Le Kashag aimerait remercier la grande nation qu’est l’Inde et son peuple compatissant. Une fois que j’ai pris mes responsabilités politiques à Dharamsala [13], je me suis plus que jamais rendu compte à quel point l’Inde a soutenu et continue de soutenir le Tibet et le peuple tibétain. Le Kashag offre également ses profonds remerciements aux gouvernements, parlementaires, groupes de soutiens au Tibet et aux individus à travers le monde et les exhorte à continuer de cheminer avec nous.

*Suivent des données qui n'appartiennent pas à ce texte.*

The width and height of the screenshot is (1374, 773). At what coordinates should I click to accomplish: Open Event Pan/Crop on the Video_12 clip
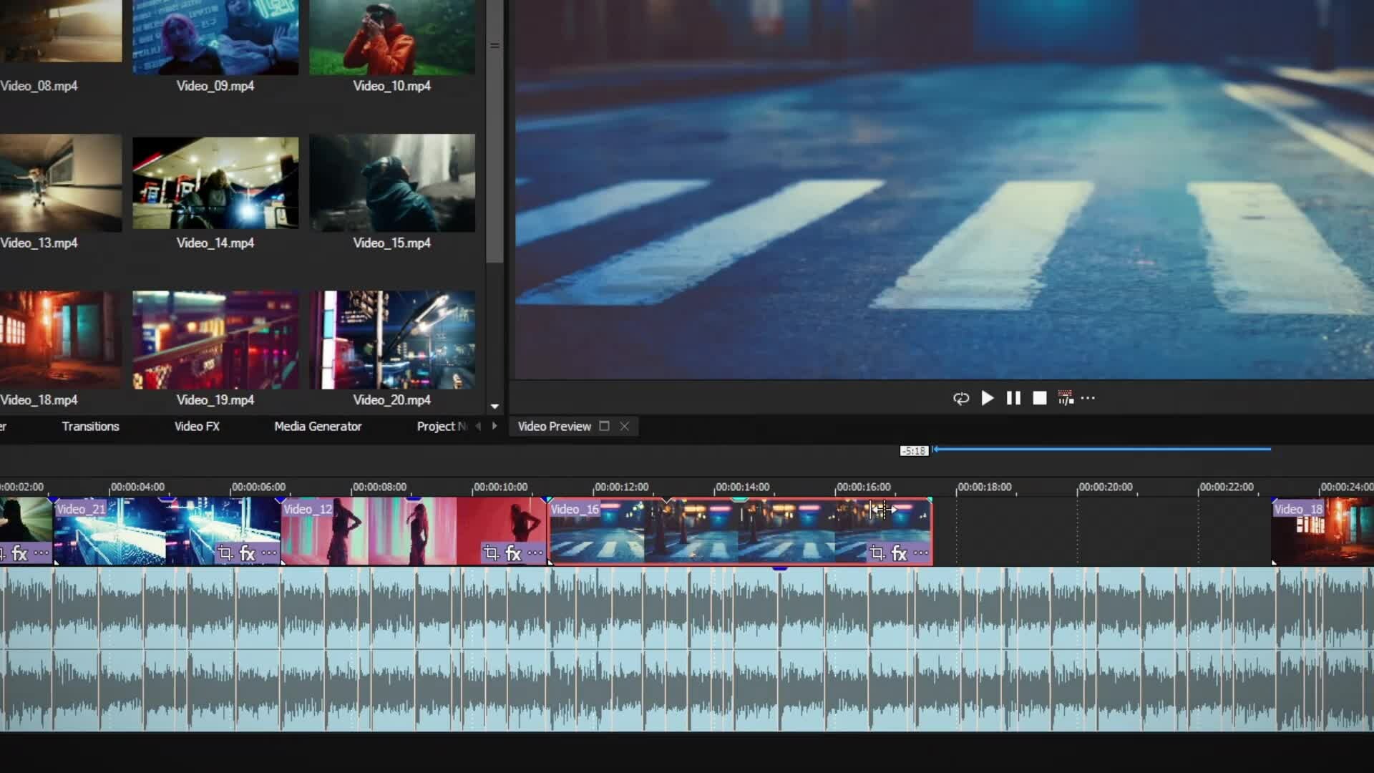point(490,553)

Je suis heureux d’annoncer que l’Administration Centrale Tibétaine déclare 2014 l’année de Sa Sainteté, le 14ème Dalaï Lama, et lui rendra hommage pour son leadership visionnaire ainsi que pour sa contribution au Tibet et au monde. Je suis également heureux de rappeler aux Tibétains et à nos amis du monde entier qu’en 2014, le 10 décembre marquera le 25ème anniversaire de l’obtention du Prix Nobel de la Paix par Sa Sainteté le Dalaï Lama [14] . Le 25 avril prochain, nous commémorerons aussi le 25ème anniversaire du 11ème Panchen Lama (Gendun Choekyi Nyima) [15].

Le peuple tibétain s’est soulevé à maintes reprises pour surmonter l’adversité au cours de la longue vie de notre civilisation. Aujourd’hui, notre sens de l’identité, de la solidarité et de la dignité est plus profond qu’il ne l’a jamais été.
Si nous voulons rester unis et permettre une interaction entre les riches traditions de nos Anciens et l’innovation et le dynamisme de la jeune génération, je crois fermement que le gouvernement chinois n’aura qu’un seul choix, celui de répondre à nos aspirations.

Chers frères et chères sœurs tibétains résidant au Tibet, le chemin à parcourir sera peut-être long et les épreuves pourront nous sembler bien lourdes, mais nous y parviendrons. A Tawang, j’ai vu le chemin que durent parcourir Sa Sainteté le Dalaï Lama, nos parents et nos grands-parents lorsqu’ils quittèrent le Tibet pour l’Inde. Je pouvais voir les lointaines montagnes et fleuves qui forment le Tibet. C’était une vision de bon augure pour commencer 2014, car, comme vous, j’ai vu le chemin qui nous ramènera au Tibet.

Je termine en priant pour la longue vie de Sa Sainteté le Dalaï Lama et pour la résolution immédiate de la question tibétaine.

Source : Bureau du Tibet, 10 mars 2014, pour la traduction, et Administration Centrale Tibétaine pour le document original.


NB Les notes de bas de page et les liens, internes ou externes, ont été ajoutés par Tibet-info à des fins d’explication, d’illustration ou de compléments d’information et ne font pas partie du document officiel.